Introduction
Jolt Physics is a C++ rigid body physics library that prioritizes multi-core performance, determinism, and simulation stability. It was developed to meet the demands of AAA game production and has been battle-tested in titles like Horizon Forbidden West and Death Stranding 2.
What Jolt Physics Does
- Simulates rigid body dynamics with continuous collision detection
- Supports convex and concave shapes, height fields, and compound colliders
- Provides constraints including hinges, sliders, cones, and ragdolls
- Parallelizes the simulation pipeline across multiple CPU cores
- Delivers deterministic results for the same input across platforms
Architecture Overview
Jolt splits the simulation into broad-phase (spatial partitioning via a layered bounding volume hierarchy), narrow-phase (GJK/EPA for collision detection), and constraint solving (an iterative velocity solver).

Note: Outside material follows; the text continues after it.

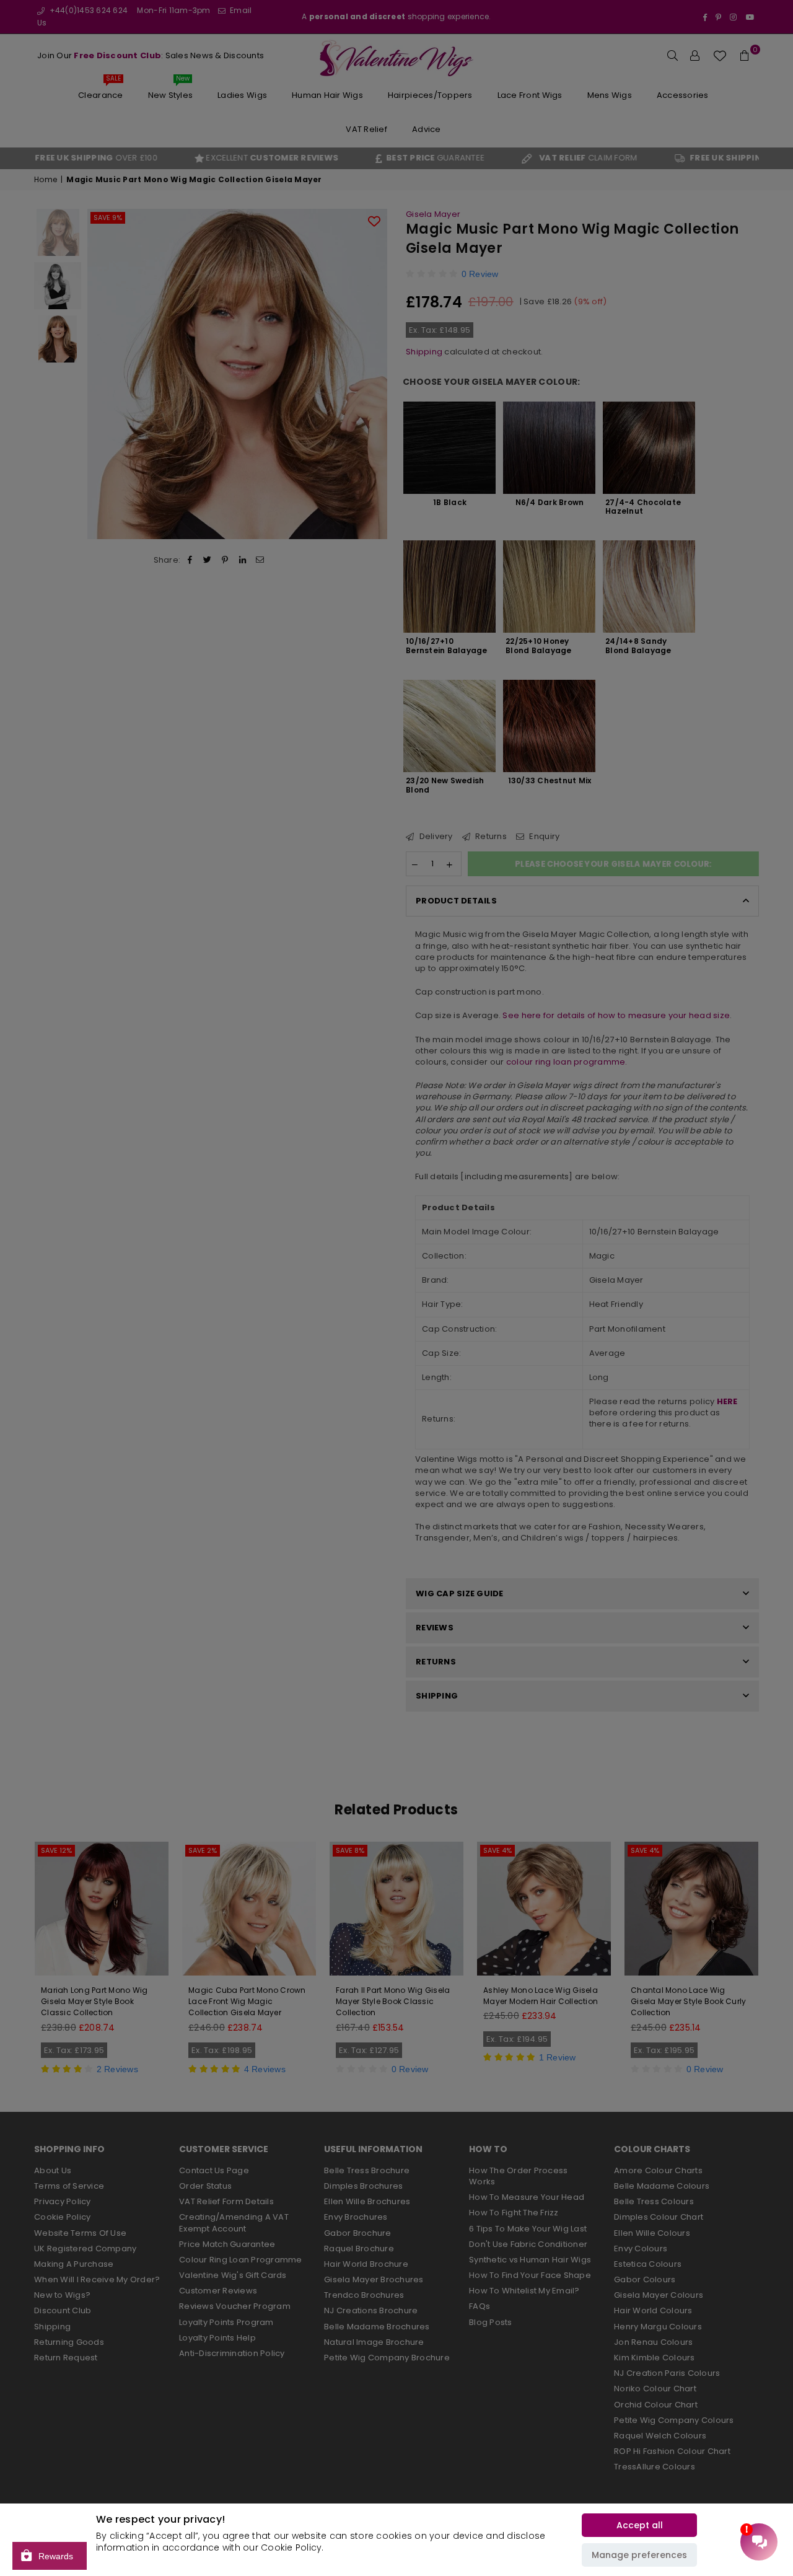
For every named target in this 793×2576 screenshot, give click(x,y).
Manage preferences (639, 2555)
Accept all (639, 2525)
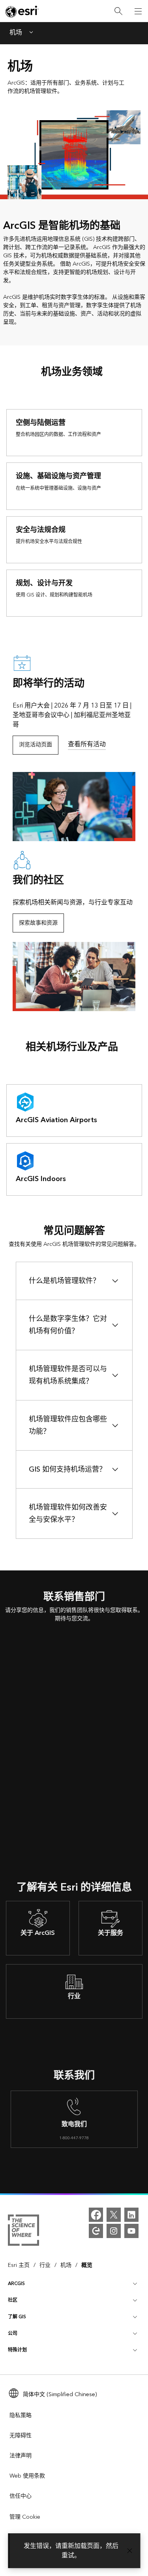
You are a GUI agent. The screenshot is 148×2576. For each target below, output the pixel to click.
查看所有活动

Work is distributed across threads using a job system with fine-grained tasks, enabling near-linear scaling on multi-core CPUs.
Self-Hosting & Configuration
- Build with CMake on Windows, macOS, Linux, Android, iOS, and WebAssembly
- Add as a submodule or use CMake FetchContent in your project
- Configure simulation layers and collision filters via the object layer system
- Tune solver iterations, gravity, and time step in PhysicsSystem settings
- Optional debug renderer draws wireframe shapes for visual debugging
Key Features
- Multi-core job system scales simulation across all available CPU cores
- Deterministic simulation produces identical results given identical input
- Continuous collision detection prevents fast objects from tunneling through geometry
- Soft body support for cloth and deformable object simulation
- Compact memory layout designed for cache efficiency
Comparison with Similar Tools
- Bullet — Mature and widely used; Jolt is newer with better multi-core scaling
- PhysX — NVIDIA proprietary; Jolt is MIT-licensed and vendor-independent
- Havok — Commercial middleware; Jolt is free and open source
- Box2D — 2D only; Jolt is a full 3D rigid body engine
- Rapier — Rust-based physics; Jolt targets C++ with proven AAA production use
FAQ
Q: Is Jolt Physics production-ready? A: Yes. It ships in AAA games including Horizon Forbidden West and Death Stranding 2 by Guerrilla Games and Kojima Productions.
Q: Does Jolt support soft bodies? A: Yes. Jolt includes soft body simulation for cloth, pressure-based volumes, and deformable meshes.
Q: Can I use Jolt with engines other than custom ones? A: Community integrations exist for Godot, Bevy, and other engines. The library is engine-agnostic and designed for easy embedding.
Q: How does determinism work across platforms? A: Jolt avoids platform-dependent floating point behavior and guarantees bitwise identical results when given the same input and configuration, regardless of operating system.